Living Oprah: My One-Year Experiment to Walk the Walk of the Queen of Talk, by Robyn Okrant – Book Review

Living Oprah, by Robin Okrant

35-year-old yoga instructor, graduate degree candidate and Chicagoan, Robyn Okrant, sets out to follow all of the instructions that Oprah Winfrey issues on her show, website  and magazine for one year.   Okrant proposes to investigate what living Oprah’s billionaire lifestyle will have on ardent followers with average and middle class incomes. Anything that comes out of Oprah’s mouth with a “do” or  “you must” and any advice articles in the magazine and on the web must be investigated and carried out.

Okrant also diligently watches each episode so that she doesn’t miss a thing that Oprah tells her viewers they should do, and even re-runs don’t let her off the hook.  She watches those too, much to the chagrin of her husband who has to suffer the financial, physical, and emotional effects that this experiment has on their marriage.

There are a rash of books out now from bloggers-turned-authors and this latest one had a premise which interested me.  I wanted to know how she would manage some of Oprah’s more extravagant requests, but I think that her basic premise is flawed in that, I hope,  most women are more discerning than to run out and bankrupt themselves trying to live above their means in an attempt to do everything that Oprah says to do.  I always view advice coming from any source, including talk shows, as a suggestion – and if it is appropriate and makes sense for my experience then I run with it.
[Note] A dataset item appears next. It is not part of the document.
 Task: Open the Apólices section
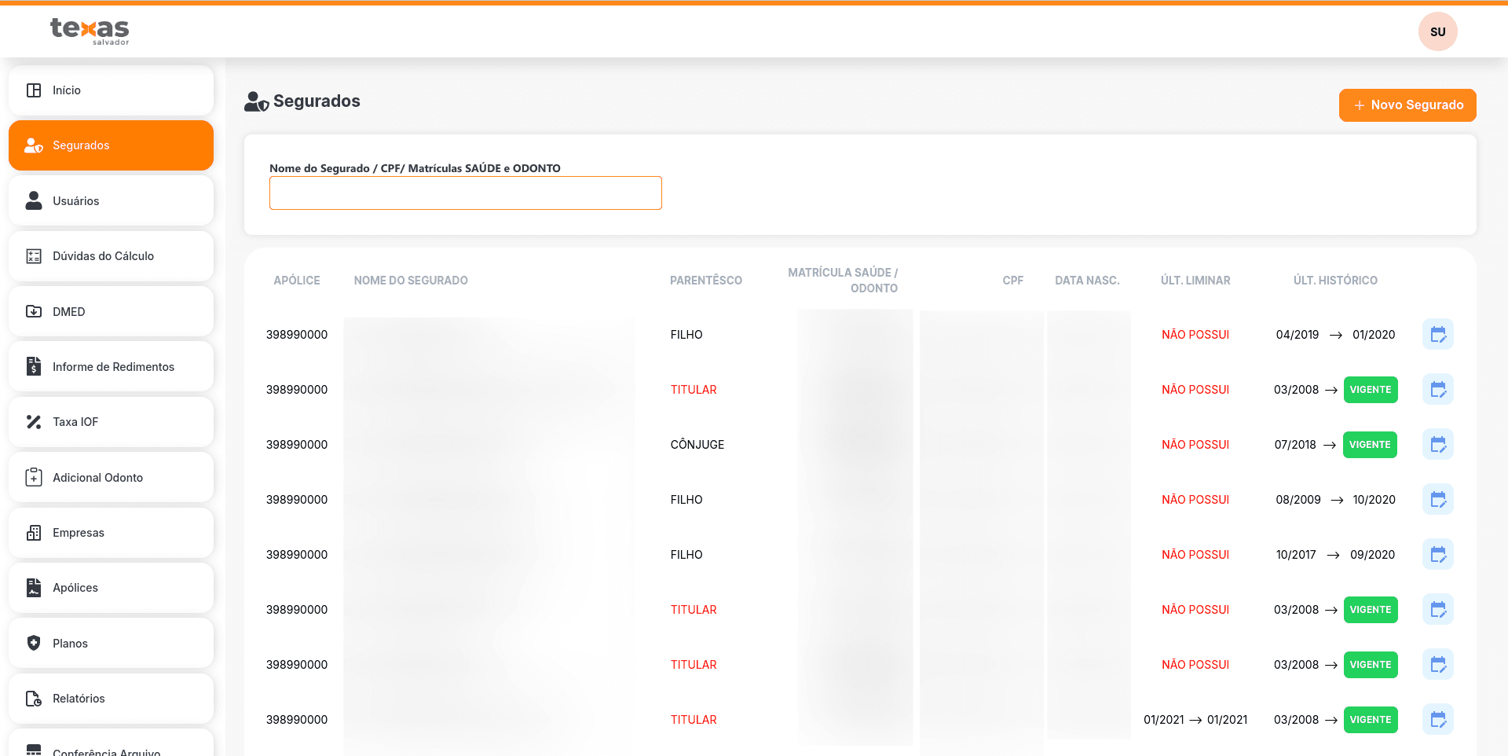pyautogui.click(x=111, y=588)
Hopefully we don’t just all run out and do everything we hear willy-nilly, but that is what Okrant chooses to do for the year, and oddly she doesn’t seem to credit most of Oprah’s audience with the sense to not do this.

The book was well-written and was mostly easy to read, but after a while Okrant started to wear on me with her constant money woes, which are of course exacerbated by the ridiculousness of what she has set out to do.  At the time of her project she is a yoga instructor who is also pursuing a graduate degree, so there are constant reference to how she doesn’t have the money to buy a new wardrobe, go see the movie, and buy the books that Oprah views as must sees and reads. Okrant substitutes her own recipes for the ones that “Oprah” has suggested with both rare and sometimes extravagantly expensive ingredients.  Her family gamely agrees to replace their beloved traditional Thanksgiving dinner with a meal from “O” Magazine, with results that are less than pleasing to the palate. Quality time with her husband and friends are  sacrificed to the endless research of Oprah’s proclamations and the ways she is trying to make them either fit into her budget, or the way that she knows they will exceed her budget.  She doesn’t seem to be very happy living life Oprah-style, but it is hard to muster up much sympathy when this madness is self-imposed.
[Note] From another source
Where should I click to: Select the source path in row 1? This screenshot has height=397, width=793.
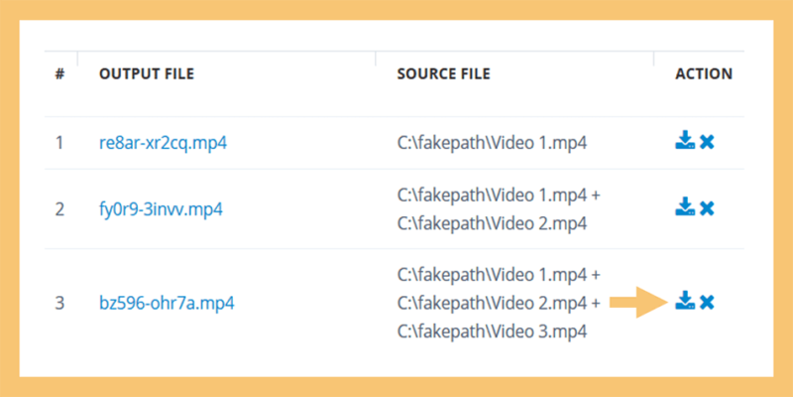pos(492,143)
Okrant’s documentation of her experiences didn’t go deep enough to satisfy my curiosity, and a topic as broad as this is probably far better followed on a blog where maybe more attention to the details of each undertaking can be explored.  Okrant takes Oprah to task for being inconsistent in her recommendations and having competing interests of materialism and being your best self.  Arguably the tenets that Oprah promotes the most seem to be inherently at odds with each other, but I wonder if a person exists who can be completely consistent while doing a television program 5 days a week for over 20 years. I struggle to figure out what I am about from day-to-day, much less twenty years.  The nature of humanity seems to be competing interests, which we then harness for our particular make-up, and Oprah the show is a business.  Implicitly trusting businesses without applying critical think is not a good move, ever.

Okrant also seems to be concerned with issues of privacy and becoming a public person, which seem naive at best when you take to daily blogging about one of the wealthiest and most famous women in the world -one who is known to have a rabid fan base.  I’m not sure what she was thinking, but it is a little hard to believe that she didn’t expect a project of this magnitude to garner any attention.  I found it odd that Okrant was criticizing Oprah on her transparency, especially when she mysteriously gets a book deal out of what she is doing, yet she doesn’t go into how that came about or when she started receiving money from it. While she says this was an experiment into the Oprah phenomena, she certainly benefited from it, which is fine, but I think that she should have been more clear about what those benefits were and put them put there while she is talking about how she struggled with her conscience about what she should do or not do.

In the end this was an interesting read for me, but only in spurts.  There were charts that detailed all that she had done at the end of each month, what it cost her, and some notes on what she felt about her experience – and those were fascinating and fun to read. However I didn’t feel that motivated to finish and I picked it up and put it down here and there.  When my mother, who tivos Oprah, asked if she should read it,  my answer was a shrug.  Great topic abut more depth was need to make it a compelling and worthwhile read.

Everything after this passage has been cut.